We’re experiencing critical failures with our RPA automation workflows when triggered from iOS mobile notifications. The setup works perfectly on Android, but iOS users report missed automations consistently.
Our process: Users receive push notifications for pending approvals → tap notification → this should trigger background RPA job to sync data and prepare the approval form. On iOS, the background job never completes when the app wasn’t already running. We’re using OutSystems Mobile with the standard notification plugin.
The iOS background execution limits seem to be killing our process, but we need these automations to be user-initiated and responsive. Has anyone solved background RPA processing on iOS with OutSystems Mobile? We’re losing critical approval workflows because of these missed automations.
Current approach:
Notifications.registerCallback(function(notification) {
RPA.triggerBackgroundSync(notification.data.workflowId);
Navigation.navigateTo("ApprovalScreen");
});
That makes sense. So essentially treat the mobile app as the trigger interface only, not the execution environment. One concern: our approval workflows need to be offline-capable. If we move RPA to server-side, users without connectivity can’t complete approvals. How do others handle offline mobile RPA scenarios?
Thanks Maria. The RPA jobs typically run 45-90 seconds, so that explains the timeout. Moving to server-side defeats the purpose though - we need the mobile context (user location, device ID) for the automation. Is there a way to request extended background time in OutSystems Mobile, or should we be using a different plugin approach?
Here’s the complete solution addressing iOS background limits, OutSystems Mobile Plugins, and user-initiated triggers:
Architecture Change Required:
- Immediate Mobile Context Capture (under 5 seconds):
Notifications.registerCallback(function(notification) {
var context = {
userId: $parameters.UserId,
location: Device.getLocation(),
timestamp: Date.now()
};
ServerActions.InitiateRPAWorkflow(notification.data.workflowId, context);
Navigation.navigateTo("ApprovalScreen", {jobId: response.JobId});
});
-
Server-Side RPA Execution: Move your 45-90 second automation to OutSystems server-side process automation. The mobile app just initiates and monitors.
-
Real-time Status Updates: Use OutSystems Mobile’s WebSocket plugin or polling mechanism:
setInterval(function() {
ServerActions.CheckJobStatus($parameters.JobId).then(function(status) {
if (status.IsComplete) { /* update UI */ }
});
}, 2000);
iOS Background Handling: For the notification tap itself, use beginBackgroundTaskWithExpirationHandler through a custom OutSystems plugin if you need guaranteed completion of the initiation call. But keep this under 10 seconds.

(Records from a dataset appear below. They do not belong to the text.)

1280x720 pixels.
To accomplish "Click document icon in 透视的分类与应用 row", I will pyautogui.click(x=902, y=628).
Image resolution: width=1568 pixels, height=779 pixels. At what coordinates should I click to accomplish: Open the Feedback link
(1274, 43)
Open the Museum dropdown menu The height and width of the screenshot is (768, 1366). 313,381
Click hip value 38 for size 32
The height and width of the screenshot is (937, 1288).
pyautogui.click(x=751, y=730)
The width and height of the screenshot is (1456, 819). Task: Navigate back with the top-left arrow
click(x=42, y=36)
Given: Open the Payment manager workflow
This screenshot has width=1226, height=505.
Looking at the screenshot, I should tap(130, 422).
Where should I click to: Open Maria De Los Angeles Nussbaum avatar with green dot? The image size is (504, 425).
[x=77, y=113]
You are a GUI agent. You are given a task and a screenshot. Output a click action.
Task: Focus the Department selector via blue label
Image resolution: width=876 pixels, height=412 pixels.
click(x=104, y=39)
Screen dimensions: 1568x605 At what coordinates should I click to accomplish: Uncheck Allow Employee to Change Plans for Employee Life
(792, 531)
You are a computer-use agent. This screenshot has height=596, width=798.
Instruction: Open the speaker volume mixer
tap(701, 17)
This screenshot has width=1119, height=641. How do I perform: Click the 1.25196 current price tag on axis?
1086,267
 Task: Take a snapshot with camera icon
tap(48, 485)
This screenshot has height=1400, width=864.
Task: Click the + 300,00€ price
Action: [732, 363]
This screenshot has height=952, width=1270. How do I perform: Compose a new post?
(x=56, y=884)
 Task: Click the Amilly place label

Offline Support: Implement queue-based approach - store approval decisions locally with OutSystems Local Storage plugin, sync when online. The RPA workflow executes server-side after sync, not during the mobile interaction.
Testing: iOS Simulator doesn’t accurately reflect background time limits. Test on physical devices with the app fully terminated, not just backgrounded.
This architecture respects iOS constraints while maintaining user-initiated trigger semantics. The automation still responds to user action, it just executes server-side where it belongs for reliability and cross-platform consistency.
You’re mixing concerns here. RPA workflows shouldn’t depend on mobile device context for 45-90 second operations. Split your process: capture the mobile context immediately (location, device ID) and pass it to a server-side RPA job as parameters. The mobile app just initiates and monitors. Use OutSystems’ background task API to start the server job, then poll for completion or use websockets for real-time updates. The mobile plugin limitation isn’t your real problem - it’s the architectural assumption that RPA must run client-side. iOS will never give you 90 seconds of background processing reliably, regardless of which plugin you use.
Offline RPA is contradictory - RPA by definition automates interactions with other systems, which requires connectivity. For offline approvals, you’re looking at local data sync, not RPA. Cache the approval data when online, allow offline decision capture, then sync when connectivity returns. The RPA workflow (data validation, system updates, notifications to other users) happens server-side after sync. Don’t try to force RPA into offline mobile scenarios.